▸ **Problem requirements**
What comes back must be the data itself, retyped exactly.

[Dataset entries]
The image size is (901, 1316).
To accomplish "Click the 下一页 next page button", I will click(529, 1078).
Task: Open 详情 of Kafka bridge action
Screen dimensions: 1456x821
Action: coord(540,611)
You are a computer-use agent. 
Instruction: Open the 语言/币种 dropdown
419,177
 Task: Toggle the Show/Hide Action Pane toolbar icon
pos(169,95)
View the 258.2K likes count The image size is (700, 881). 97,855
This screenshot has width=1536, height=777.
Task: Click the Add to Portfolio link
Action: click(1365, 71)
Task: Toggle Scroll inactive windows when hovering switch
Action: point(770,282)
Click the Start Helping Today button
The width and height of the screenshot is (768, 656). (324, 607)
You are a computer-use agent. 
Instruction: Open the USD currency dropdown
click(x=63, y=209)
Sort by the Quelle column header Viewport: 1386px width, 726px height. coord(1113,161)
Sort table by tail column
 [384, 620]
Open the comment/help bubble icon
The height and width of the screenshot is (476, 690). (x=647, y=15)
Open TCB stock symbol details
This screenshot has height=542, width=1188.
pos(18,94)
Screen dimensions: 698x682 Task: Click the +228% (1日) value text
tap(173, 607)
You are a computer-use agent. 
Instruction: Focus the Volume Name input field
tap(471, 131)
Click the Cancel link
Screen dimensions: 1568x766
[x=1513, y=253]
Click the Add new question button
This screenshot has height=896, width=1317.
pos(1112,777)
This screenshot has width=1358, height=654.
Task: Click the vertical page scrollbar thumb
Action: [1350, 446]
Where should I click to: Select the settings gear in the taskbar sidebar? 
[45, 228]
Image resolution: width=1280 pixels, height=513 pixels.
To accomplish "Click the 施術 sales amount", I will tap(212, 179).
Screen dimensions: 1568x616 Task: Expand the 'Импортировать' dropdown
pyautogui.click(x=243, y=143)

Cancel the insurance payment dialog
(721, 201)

▸ **Reply to the exercise**
The image size is (901, 1316).
To accomplish "Click the 下一页 next page button", I will click(529, 1078).
Task: Open 详情 of Kafka bridge action
Screen dimensions: 1456x821
Action: coord(540,611)
You are a computer-use agent. 
Instruction: Open the 语言/币种 dropdown
419,177
 Task: Toggle the Show/Hide Action Pane toolbar icon
pos(169,95)
View the 258.2K likes count The image size is (700, 881). 97,855
This screenshot has width=1536, height=777.
Task: Click the Add to Portfolio link
Action: click(1365, 71)
Task: Toggle Scroll inactive windows when hovering switch
Action: point(770,282)
Click the Start Helping Today button
The width and height of the screenshot is (768, 656). (324, 607)
You are a computer-use agent. 
Instruction: Open the USD currency dropdown
click(x=63, y=209)
Sort by the Quelle column header Viewport: 1386px width, 726px height. coord(1113,161)
Sort table by tail column
 [384, 620]
Open the comment/help bubble icon
The height and width of the screenshot is (476, 690). (x=647, y=15)
Open TCB stock symbol details
This screenshot has height=542, width=1188.
pos(18,94)
Screen dimensions: 698x682 Task: Click the +228% (1日) value text
tap(173, 607)
You are a computer-use agent. 
Instruction: Focus the Volume Name input field
tap(471, 131)
Click the Cancel link
Screen dimensions: 1568x766
[x=1513, y=253]
Click the Add new question button
This screenshot has height=896, width=1317.
pos(1112,777)
This screenshot has width=1358, height=654.
Task: Click the vertical page scrollbar thumb
Action: [1350, 446]
Where should I click to: Select the settings gear in the taskbar sidebar? 
[45, 228]
Image resolution: width=1280 pixels, height=513 pixels.
To accomplish "Click the 施術 sales amount", I will tap(212, 179).
Screen dimensions: 1568x616 Task: Expand the 'Импортировать' dropdown
pyautogui.click(x=243, y=143)

Cancel the insurance payment dialog
(721, 201)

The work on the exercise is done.